2. Metode Penafsiran

Sebelum kita mengambil beberapa penafsiran dari ayat Al-


Qur’an yang telah ditafsiran Ibnu Katsir, alangkah lebih baiknya kita
mengenal latar belakang keilmuan dan kondisi yang terjadi pada masa
Ibnu Katsir, sehingga kita mengetahui bagaimana relevansi kondisi
itu denan peafsiran ayat Al-Qur’an.
Karakater karya seseorang tidak akan bisa dilepaskan dari
kecondongan minat orang tersebut, kira-kira seperti itu jugalah tafsir
ibnu katsir. Sosok Ibnu Katsir yang condong kepada keabsahan turats
telah ikut mewarnai karyanya. Begitu juga hal ini tidak bisa lepas
dari kondisi jaman saat itu, perhelatan aliran pemikiran pada abad ke
7/8 H memang sudah kompleks. Artinya telah banyak aliran pemikiran
yang telah ikut mewarnai karakter seseorang.
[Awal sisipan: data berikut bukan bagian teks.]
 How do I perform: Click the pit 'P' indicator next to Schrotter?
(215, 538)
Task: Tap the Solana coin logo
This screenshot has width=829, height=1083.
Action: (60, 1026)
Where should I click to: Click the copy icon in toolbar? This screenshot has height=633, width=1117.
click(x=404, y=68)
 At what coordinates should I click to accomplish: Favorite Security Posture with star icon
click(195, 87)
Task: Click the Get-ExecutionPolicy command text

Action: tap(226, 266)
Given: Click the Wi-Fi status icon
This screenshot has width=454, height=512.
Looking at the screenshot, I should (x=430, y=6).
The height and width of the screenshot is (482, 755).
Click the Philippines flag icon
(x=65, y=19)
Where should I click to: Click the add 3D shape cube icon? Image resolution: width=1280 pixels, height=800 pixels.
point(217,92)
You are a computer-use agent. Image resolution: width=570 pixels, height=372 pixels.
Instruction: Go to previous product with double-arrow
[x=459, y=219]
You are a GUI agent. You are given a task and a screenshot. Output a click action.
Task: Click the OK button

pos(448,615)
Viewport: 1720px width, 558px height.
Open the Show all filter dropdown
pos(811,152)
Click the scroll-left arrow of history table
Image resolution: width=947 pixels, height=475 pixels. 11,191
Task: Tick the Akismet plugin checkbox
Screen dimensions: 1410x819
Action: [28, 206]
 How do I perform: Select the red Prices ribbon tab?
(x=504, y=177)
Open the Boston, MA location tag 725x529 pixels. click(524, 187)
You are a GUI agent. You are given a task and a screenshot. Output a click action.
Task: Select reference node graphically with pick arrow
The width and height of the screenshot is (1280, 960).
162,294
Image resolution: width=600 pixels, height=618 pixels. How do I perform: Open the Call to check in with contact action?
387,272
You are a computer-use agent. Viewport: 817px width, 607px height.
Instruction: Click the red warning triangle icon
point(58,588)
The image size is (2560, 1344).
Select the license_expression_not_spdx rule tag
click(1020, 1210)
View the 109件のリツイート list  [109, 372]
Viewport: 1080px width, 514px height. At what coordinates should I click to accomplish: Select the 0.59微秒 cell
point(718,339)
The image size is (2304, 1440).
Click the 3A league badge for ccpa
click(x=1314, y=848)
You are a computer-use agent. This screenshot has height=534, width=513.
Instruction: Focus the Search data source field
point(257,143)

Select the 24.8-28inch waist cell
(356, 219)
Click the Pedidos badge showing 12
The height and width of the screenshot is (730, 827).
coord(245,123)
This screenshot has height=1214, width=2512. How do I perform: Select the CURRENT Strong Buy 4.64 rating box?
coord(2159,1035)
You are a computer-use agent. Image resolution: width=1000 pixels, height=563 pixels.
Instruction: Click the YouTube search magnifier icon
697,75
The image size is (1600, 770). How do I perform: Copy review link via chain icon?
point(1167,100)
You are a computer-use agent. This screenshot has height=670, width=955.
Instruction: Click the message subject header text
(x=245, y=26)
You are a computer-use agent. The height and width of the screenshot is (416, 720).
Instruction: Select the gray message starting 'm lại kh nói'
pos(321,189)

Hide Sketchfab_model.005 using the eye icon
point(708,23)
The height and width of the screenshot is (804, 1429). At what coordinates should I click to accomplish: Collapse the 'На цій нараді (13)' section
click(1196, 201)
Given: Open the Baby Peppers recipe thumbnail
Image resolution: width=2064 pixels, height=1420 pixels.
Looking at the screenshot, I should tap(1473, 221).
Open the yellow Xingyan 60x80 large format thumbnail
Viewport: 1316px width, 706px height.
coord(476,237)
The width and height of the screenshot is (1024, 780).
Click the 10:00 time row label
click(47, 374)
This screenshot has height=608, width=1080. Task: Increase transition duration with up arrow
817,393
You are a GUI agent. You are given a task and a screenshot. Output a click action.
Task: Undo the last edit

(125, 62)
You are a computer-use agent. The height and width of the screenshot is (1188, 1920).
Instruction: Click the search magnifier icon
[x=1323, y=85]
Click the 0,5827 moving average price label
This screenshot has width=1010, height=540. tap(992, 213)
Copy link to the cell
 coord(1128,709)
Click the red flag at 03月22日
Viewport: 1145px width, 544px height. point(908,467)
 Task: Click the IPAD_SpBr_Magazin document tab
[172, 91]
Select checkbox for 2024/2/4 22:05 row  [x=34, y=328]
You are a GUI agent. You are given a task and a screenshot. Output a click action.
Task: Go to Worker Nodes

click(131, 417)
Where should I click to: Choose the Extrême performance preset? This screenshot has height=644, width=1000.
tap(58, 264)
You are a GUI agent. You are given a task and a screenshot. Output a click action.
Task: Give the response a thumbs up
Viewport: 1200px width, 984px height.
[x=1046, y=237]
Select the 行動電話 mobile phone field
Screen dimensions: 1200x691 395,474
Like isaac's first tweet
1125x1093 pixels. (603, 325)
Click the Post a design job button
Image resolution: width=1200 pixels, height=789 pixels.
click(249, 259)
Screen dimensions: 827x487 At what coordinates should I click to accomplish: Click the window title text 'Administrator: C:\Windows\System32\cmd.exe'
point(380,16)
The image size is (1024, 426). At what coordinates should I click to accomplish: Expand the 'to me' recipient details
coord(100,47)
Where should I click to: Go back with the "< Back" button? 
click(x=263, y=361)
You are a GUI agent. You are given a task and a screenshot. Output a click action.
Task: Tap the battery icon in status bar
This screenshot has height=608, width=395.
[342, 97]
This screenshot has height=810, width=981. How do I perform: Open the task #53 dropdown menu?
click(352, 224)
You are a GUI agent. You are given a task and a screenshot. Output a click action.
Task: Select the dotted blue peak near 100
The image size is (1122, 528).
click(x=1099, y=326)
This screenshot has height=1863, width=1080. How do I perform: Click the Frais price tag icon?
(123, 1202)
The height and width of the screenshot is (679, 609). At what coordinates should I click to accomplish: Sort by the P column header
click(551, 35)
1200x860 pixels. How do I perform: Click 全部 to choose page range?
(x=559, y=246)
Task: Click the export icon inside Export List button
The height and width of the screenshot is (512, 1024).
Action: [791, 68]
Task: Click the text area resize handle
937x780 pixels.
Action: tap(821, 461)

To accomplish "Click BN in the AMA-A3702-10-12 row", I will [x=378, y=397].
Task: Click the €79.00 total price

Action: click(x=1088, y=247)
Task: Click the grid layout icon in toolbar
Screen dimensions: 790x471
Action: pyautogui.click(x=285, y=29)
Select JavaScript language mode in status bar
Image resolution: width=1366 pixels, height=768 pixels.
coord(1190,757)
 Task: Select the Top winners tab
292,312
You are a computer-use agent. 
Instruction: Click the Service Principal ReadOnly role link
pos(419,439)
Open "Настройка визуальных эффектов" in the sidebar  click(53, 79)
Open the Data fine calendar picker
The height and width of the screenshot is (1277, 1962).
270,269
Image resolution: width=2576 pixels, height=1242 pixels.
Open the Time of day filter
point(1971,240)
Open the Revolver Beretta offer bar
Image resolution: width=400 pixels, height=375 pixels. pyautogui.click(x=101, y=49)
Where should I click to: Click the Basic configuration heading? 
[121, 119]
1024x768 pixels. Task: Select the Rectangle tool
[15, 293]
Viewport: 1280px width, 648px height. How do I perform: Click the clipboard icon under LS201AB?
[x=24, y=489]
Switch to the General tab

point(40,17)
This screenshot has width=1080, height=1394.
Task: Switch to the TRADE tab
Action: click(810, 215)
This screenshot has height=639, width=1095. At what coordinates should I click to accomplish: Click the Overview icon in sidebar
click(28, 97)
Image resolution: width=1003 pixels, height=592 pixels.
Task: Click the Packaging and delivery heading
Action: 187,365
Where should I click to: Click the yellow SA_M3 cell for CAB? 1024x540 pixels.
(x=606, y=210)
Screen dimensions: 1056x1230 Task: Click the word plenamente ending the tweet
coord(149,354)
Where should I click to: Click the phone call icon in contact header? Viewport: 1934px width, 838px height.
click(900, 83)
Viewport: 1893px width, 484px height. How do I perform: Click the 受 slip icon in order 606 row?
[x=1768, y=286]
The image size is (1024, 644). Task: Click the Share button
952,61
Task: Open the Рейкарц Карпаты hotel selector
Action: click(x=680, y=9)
Pemahaman yang orisinil untuk mempertahankan keauntetikan
Qur`an dan sunnah terus dijaga. Inilah sebagian pewarnaan Ibnu Katsir
dalam tafsirnya. Selain itu, kelompok-kelompok yang mengagungkan
akal secara berlebihan dan thariqah-thariqah shufiyah telah beredar
luas kala itu. Islam telah berkembang pesat dan banyak agamawan
yang masuk ke dalam Islam. Hal ini ikut pula mempengaruhi sekaligus
mewarnai perkembangan wawasan pemikiran.
Ibnu Katsir yang telah ter-sibghah dengan pola pikir gurunya
(Ibnu Taymiyah) sangat terwarnai dalam metode karya-karyanya.
Sehingga dengan jujur Ia berkata, bahwa metode tafsir yang ia gunakan
persis sealur dan sejalur dengan gurunnya Ibnu Taymiyyah.
Sebagaimana telah disinggung di atas, bahwa tafsir ibnu katsir telah
menjadi rujukan kategori tafsir bil-ma’tsur. Yang tentunya hal ini tidak
bisa dipisahkan dari metode beliau dalam karyanya.